Development of a sensor-compatible vascular microphysiological system for metabolic monitoring during drug-induced endothelial injury.

Abstract

Endothelial metabolism is closely linked to vascular function and is often altered in response to pathological stimuli. Although vascular microphysiological systems (MPS) offer a promising in vitro platform for modeling vascular environments, the integration of real-time metabolic monitoring remains technically challenging. Enzyme-based electrochemical sensors are well-suited for detecting metabolites, such as glucose and lactate; however, their direct incorporation into culture systems is limited by the inactivation of enzymes under culture conditions. In this study, we investigated a vascular MPS with a sensor-compatible design to support future integration of printed enzyme-based biosensors.
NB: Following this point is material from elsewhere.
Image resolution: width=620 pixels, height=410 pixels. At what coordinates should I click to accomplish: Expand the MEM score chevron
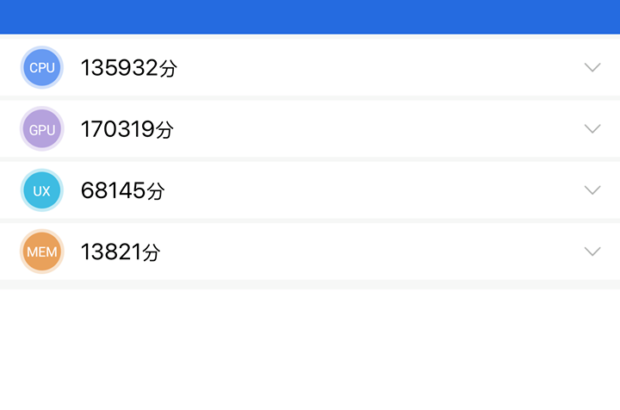click(x=592, y=252)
The device features a stacked open-bottom architecture that enables the integration of biosensors beneath the endothelial layer after monolayer formation, thus minimizing sensor exposure during culture. We validated the formation of an endothelial monolayer on a porous polyurethane membrane with a mortar-like structure and confirmed its compatibility with a model sensor substrate. As a preliminary step toward sensor-based metabolic analysis, we quantified glucose consumption and lactate production during endothelial monolayer formation and upon exposure to Minoxidil and Hydralazine, drugs known to induce vascular injury. These findings demonstrate the feasibility of sensor-compatible vascular MPS and provide foundational data to support the future development of integrated platforms for real-time metabolic monitoring in drug toxicity studies.